When a successful conversion, typically a lead submission or purchase, occurs on the merchant site, ReferDigital is alerted via a tracking pixel placed on the conversion page on the merchant site. Tracking pixels deserve a blog post all to themselves, but the idea behind them is fairly straightforward. When the conversion occurs, the pixel is loaded by the merchant site, and the affiliate tracking software (ReferDigital in this case) is alerted to check whether the consumer that submitted the lead or purchase matches either the tracking cookie or a browser fingerprint. A successful match would indicate that they visited due to an affiliate promoting them via their link. If so, the affiliate gets credit for that conversion and ReferDigital records a successful referral, for which the merchant will owe the affiliate a preset commission.
Vanity Codes
Besides affiliate links and their tracking cookies / fingerprints, vanity codes represent another way tracking may be set up. With vanity codes, the merchant assigns their affiliates unique codes specific to those specific affiliates, which they can then hand out to their audience. Typically merchants attach discounts or special offers to these codes, and set those codes up in their websites accordingly, so the affiliate’s audience is incentivized to use them when checking out on the merchant site. The merchant site then reports the vanity code to the tracking pixel when a conversion on the merchant site occurs. This sends that information to the tracking platform, ReferDigital in this example. ReferDigital then looks up the code and figures out that the affiliate to whom that code was assigned is to be credited for this conversion.
Vanity codes therefore allow for *linkless tracking*… affiliate tracking without the actual use of affiliate links. In situations where an affiliate simply wishes to give out a code to their audience rather than a full-blown affiliate link, they are particularly useful. Social media influencers often use vanity codes in this way.
Putting it all together: Paying the affiliates
The tracking platform the merchant uses to track their referrals typically allows both affiliates and merchants to login to it whenever they wish, to see how their referrals are coming along in real-time. Merchants can see what referrals have been generated by which affiliates, and affiliates can see what referrals they have generated for which merchants. Merchants then use this information to pay their affiliates on a regular basis, typically monthly.
Payments may be handled outside the tracking platform, or by the tracking platform if that feature is available in the platform. It is generally much more convenient for both merchants and affiliates if the platform takes care of payments. Merchants will then only have to make a single aggregate payment monthly to the platform for the sum total of all referrals generated by all their affiliates in the previous month. Likewise affiliates will receive a single payment monthly for all referrals across all merchants they are promoting on that affiliate platform, rather than have to chase down individual merchants for payment. It is normal for affiliate platforms that handle payments to take a small fraction of those payments, just as with other kinds of ecommerce marketplaces.

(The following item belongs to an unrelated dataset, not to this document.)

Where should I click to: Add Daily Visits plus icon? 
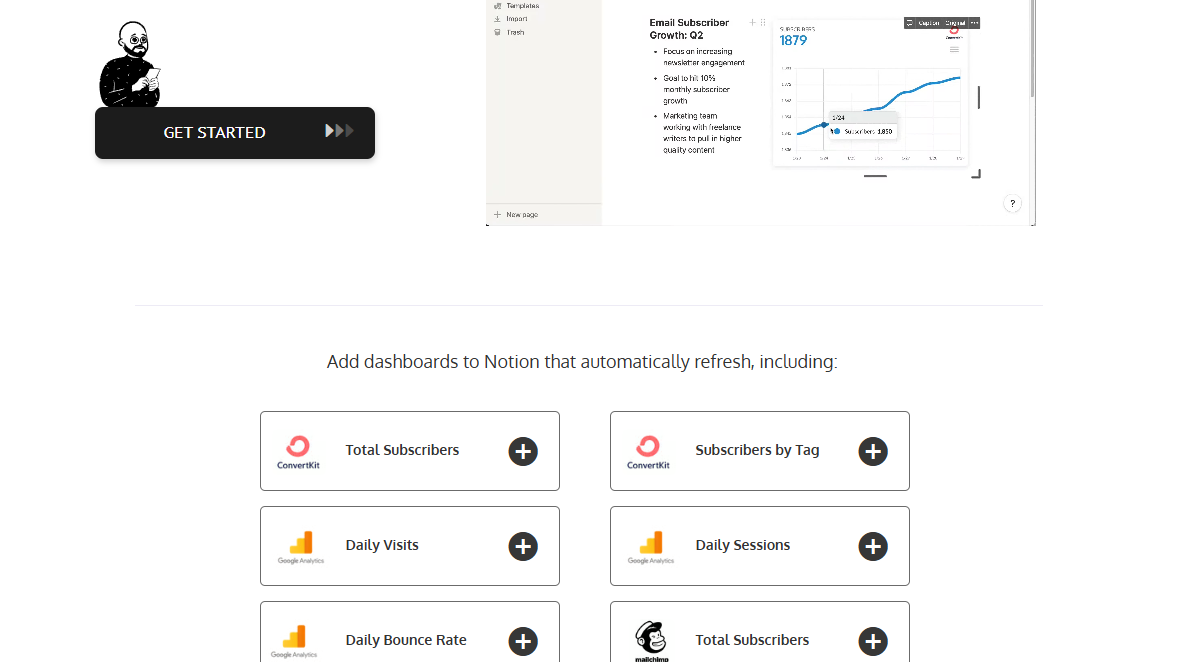tap(523, 547)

Conclusion: Check out affiliate marketing!
If you’re an indie hacker or startup founder, you should really check out affiliate marketing as a possible growth driver for your business. It has been said that the best business comes from word-of-mouth, and affiliate marketing places that referral process on steroids for the internet age. Particularly if you don’t already have an audience of your own, affiliate marketing allows you to piggy-back on the audiences of those who do, with minimal risk to you since you only pay referral fees for successful conversions of paying customers.